• _About this exercise_: Could you repeat every record below exactly as written?

• _Supplied information_:
——

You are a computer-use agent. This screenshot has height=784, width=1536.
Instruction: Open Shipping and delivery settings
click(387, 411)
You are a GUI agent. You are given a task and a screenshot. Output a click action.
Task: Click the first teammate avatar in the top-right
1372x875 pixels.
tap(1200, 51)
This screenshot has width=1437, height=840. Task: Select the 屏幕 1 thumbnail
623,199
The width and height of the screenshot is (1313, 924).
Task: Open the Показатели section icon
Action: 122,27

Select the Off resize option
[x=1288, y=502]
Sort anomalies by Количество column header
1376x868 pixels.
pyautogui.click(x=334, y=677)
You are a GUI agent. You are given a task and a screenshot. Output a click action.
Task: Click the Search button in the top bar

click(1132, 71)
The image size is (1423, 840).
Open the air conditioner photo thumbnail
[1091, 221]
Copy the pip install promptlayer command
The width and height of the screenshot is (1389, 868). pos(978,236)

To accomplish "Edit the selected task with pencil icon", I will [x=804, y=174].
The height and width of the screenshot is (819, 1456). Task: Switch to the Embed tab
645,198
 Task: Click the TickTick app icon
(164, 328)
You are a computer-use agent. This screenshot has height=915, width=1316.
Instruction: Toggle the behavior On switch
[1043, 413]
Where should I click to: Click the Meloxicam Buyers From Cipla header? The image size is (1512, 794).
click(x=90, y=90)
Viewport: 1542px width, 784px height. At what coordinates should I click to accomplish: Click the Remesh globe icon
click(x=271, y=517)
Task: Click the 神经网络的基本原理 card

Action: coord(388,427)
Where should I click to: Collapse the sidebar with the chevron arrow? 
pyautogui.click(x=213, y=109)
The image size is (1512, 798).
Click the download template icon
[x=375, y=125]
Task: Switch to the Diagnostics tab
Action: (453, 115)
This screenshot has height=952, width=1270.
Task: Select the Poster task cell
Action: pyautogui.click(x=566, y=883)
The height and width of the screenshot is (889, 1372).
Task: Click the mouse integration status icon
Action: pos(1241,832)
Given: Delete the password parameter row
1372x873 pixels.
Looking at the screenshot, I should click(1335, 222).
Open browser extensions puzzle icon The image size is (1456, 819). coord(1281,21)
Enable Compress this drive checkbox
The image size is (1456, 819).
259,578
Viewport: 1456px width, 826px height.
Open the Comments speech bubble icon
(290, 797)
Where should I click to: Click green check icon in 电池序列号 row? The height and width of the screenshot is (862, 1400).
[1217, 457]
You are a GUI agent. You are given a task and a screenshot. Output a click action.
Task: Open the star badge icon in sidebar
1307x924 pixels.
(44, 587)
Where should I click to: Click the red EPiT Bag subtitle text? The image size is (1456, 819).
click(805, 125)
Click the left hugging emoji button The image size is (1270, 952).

——

• _Exercise output_:
You are a computer-use agent. This screenshot has height=784, width=1536.
Instruction: Open Shipping and delivery settings
click(387, 411)
You are a GUI agent. You are given a task and a screenshot. Output a click action.
Task: Click the first teammate avatar in the top-right
1372x875 pixels.
tap(1200, 51)
This screenshot has width=1437, height=840. Task: Select the 屏幕 1 thumbnail
623,199
The width and height of the screenshot is (1313, 924).
Task: Open the Показатели section icon
Action: 122,27

Select the Off resize option
[x=1288, y=502]
Sort anomalies by Количество column header
1376x868 pixels.
pyautogui.click(x=334, y=677)
You are a GUI agent. You are given a task and a screenshot. Output a click action.
Task: Click the Search button in the top bar

click(1132, 71)
The image size is (1423, 840).
Open the air conditioner photo thumbnail
[1091, 221]
Copy the pip install promptlayer command
The width and height of the screenshot is (1389, 868). pos(978,236)

To accomplish "Edit the selected task with pencil icon", I will [x=804, y=174].
The height and width of the screenshot is (819, 1456). Task: Switch to the Embed tab
645,198
 Task: Click the TickTick app icon
(164, 328)
You are a computer-use agent. This screenshot has height=915, width=1316.
Instruction: Toggle the behavior On switch
[1043, 413]
Where should I click to: Click the Meloxicam Buyers From Cipla header? The image size is (1512, 794).
click(x=90, y=90)
Viewport: 1542px width, 784px height. At what coordinates should I click to accomplish: Click the Remesh globe icon
click(x=271, y=517)
Task: Click the 神经网络的基本原理 card

Action: coord(388,427)
Where should I click to: Collapse the sidebar with the chevron arrow? 
pyautogui.click(x=213, y=109)
The image size is (1512, 798).
Click the download template icon
[x=375, y=125]
Task: Switch to the Diagnostics tab
Action: (453, 115)
This screenshot has height=952, width=1270.
Task: Select the Poster task cell
Action: pyautogui.click(x=566, y=883)
The height and width of the screenshot is (889, 1372).
Task: Click the mouse integration status icon
Action: pos(1241,832)
Given: Delete the password parameter row
1372x873 pixels.
Looking at the screenshot, I should click(1335, 222).
Open browser extensions puzzle icon The image size is (1456, 819). coord(1281,21)
Enable Compress this drive checkbox
The image size is (1456, 819).
259,578
Viewport: 1456px width, 826px height.
Open the Comments speech bubble icon
(290, 797)
Where should I click to: Click green check icon in 电池序列号 row? The height and width of the screenshot is (862, 1400).
[1217, 457]
You are a GUI agent. You are given a task and a screenshot. Output a click action.
Task: Open the star badge icon in sidebar
1307x924 pixels.
(44, 587)
Where should I click to: Click the red EPiT Bag subtitle text? The image size is (1456, 819).
click(805, 125)
Click the left hugging emoji button The image size is (1270, 952).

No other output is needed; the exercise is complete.